VORLIEGENDER TEXT:
╔══
Hunter-Glossitis

Medizinische Expertise: Dr. med. Nonnenmacher
Qualitätssicherung: Dipl.-Biol. Elke Löbel, Dr. rer nat. Frank Meyer
Letzte Aktualisierung am: 27. Februar 2024
Dieser Artikel wurde unter Maßgabe medizinischer Fachliteratur und wissenschaftlicher Quellen geprüft.

Sie sind hier: Startseite Krankheiten Hunter-Glossitis

Die Hunter-Glossitis ist durch eine Veränderung der Zunge gekennzeichnet, welche durch einen Mangel an Vitamin B12 hervorgerufen wird. Meist stellt sie lediglich ein Symptom einer zugrunde liegenden Erkrankung dar. Ihre Behandlung erfolgt im Rahmen der Therapie der Grundkrankheit.

Inhaltsverzeichnis

Was ist eine Hunter-Glossitis?

Die eigentliche Ursache der Hunter-Glossitis ist ein Vitamin-B12-Mangel. Vitamin B12 übt im Organismus wichtige Funktionen aus. So spielt es beim Zellwachstum, bei der Blutbildung, bei der Zellreifung sowie im Gesamtstoffwechsel von Aminosäuren, Fetten und Kohlenhydraten eine herausragende Rolle.
© bit24 – stock.adobe.com

Die Hunter-Glossitis gehört zum großen Bereich der Erkrankungen des Zungenkörpers, welcher mit dem Sammelbegriff Glossitis belegt ist. Sie zeichnet sich durch eine brennende, glatte und lackrote Zunge aus. Es handelt sich dabei lediglich um ein Symptom einer anderen zugrunde liegenden Erkrankung.
╚══
BEREITGESTELLTE DATEN:
╔══
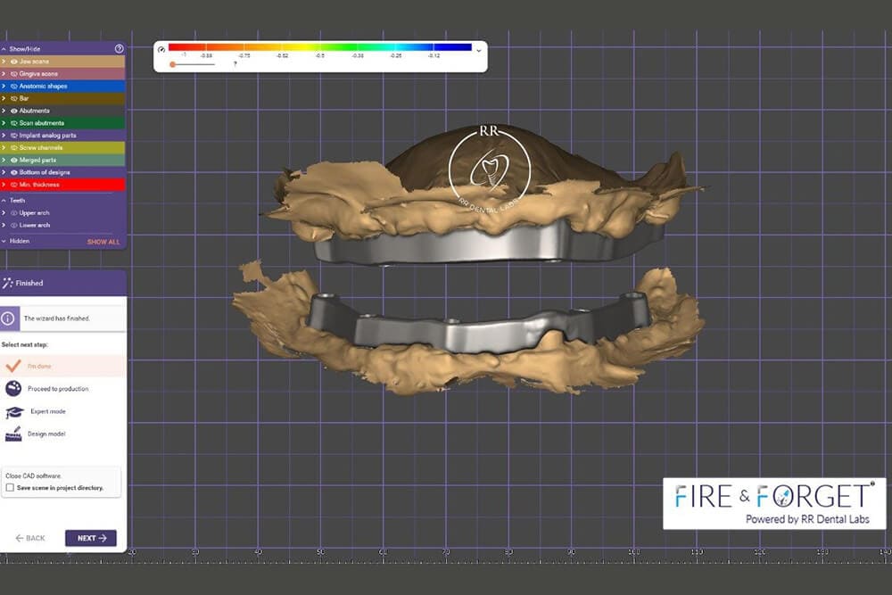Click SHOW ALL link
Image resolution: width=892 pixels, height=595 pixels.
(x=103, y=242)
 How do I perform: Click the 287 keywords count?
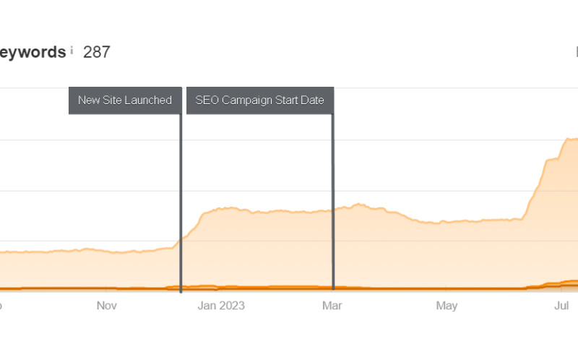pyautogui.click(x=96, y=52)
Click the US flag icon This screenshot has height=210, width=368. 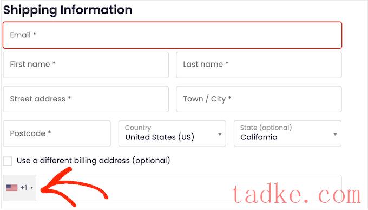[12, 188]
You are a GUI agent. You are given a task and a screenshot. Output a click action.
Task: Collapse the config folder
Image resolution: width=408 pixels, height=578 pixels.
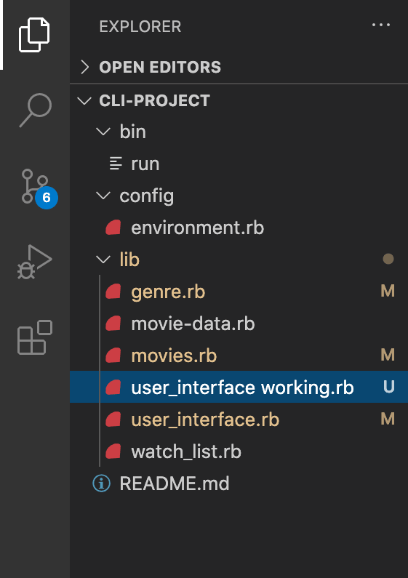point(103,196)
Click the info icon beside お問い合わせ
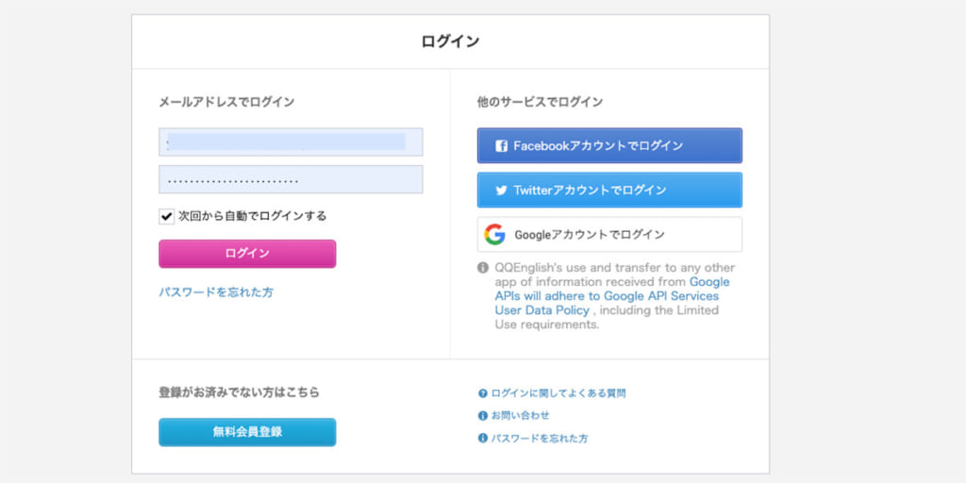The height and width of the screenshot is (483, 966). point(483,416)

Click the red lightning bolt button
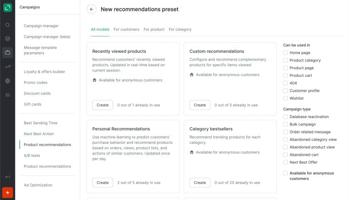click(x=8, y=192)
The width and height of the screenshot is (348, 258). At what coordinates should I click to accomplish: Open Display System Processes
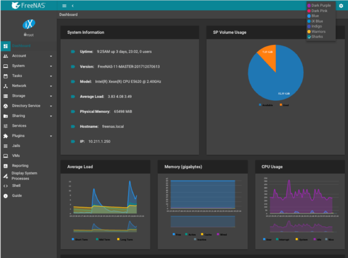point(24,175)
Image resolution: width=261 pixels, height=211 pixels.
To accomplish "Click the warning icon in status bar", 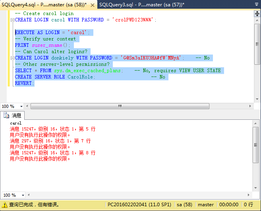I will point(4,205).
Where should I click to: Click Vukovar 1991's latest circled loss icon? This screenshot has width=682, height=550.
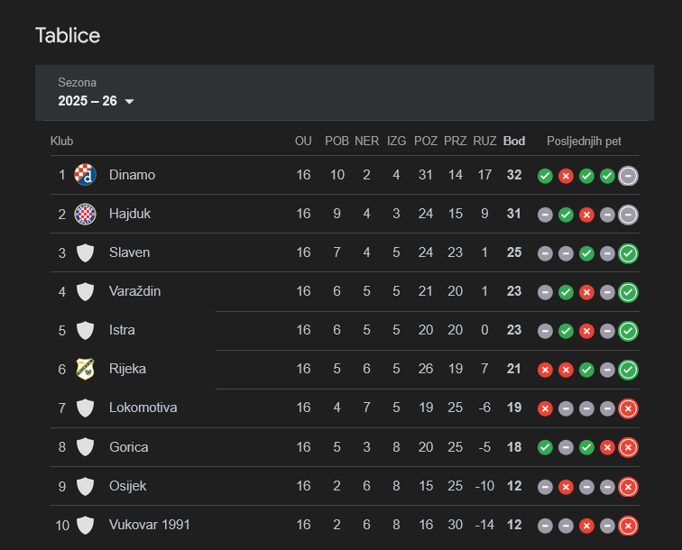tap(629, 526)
╚══
AUFGABEN:
A - Nennen Sie alle Vorgänge, bei denen Vitamin B12 laut dem Text zur Hunter-Glossitis eine herausragende Rolle spielt.
B - Geben Sie an, welchem Sammelbegriff der Text zur Hunter-Glossitis diese Erkrankung zuordnet.
Die Daten sind eigenständiges Material und gehören nicht zum Text.

ANTWORTEN JE AUFGABE:
A - Zellwachstum, Blutbildung, Zellreifung sowie Gesamtstoffwechsel von Aminosäuren, Fetten und Kohlenhydraten.

B - Dem Sammelbegriff Glossitis.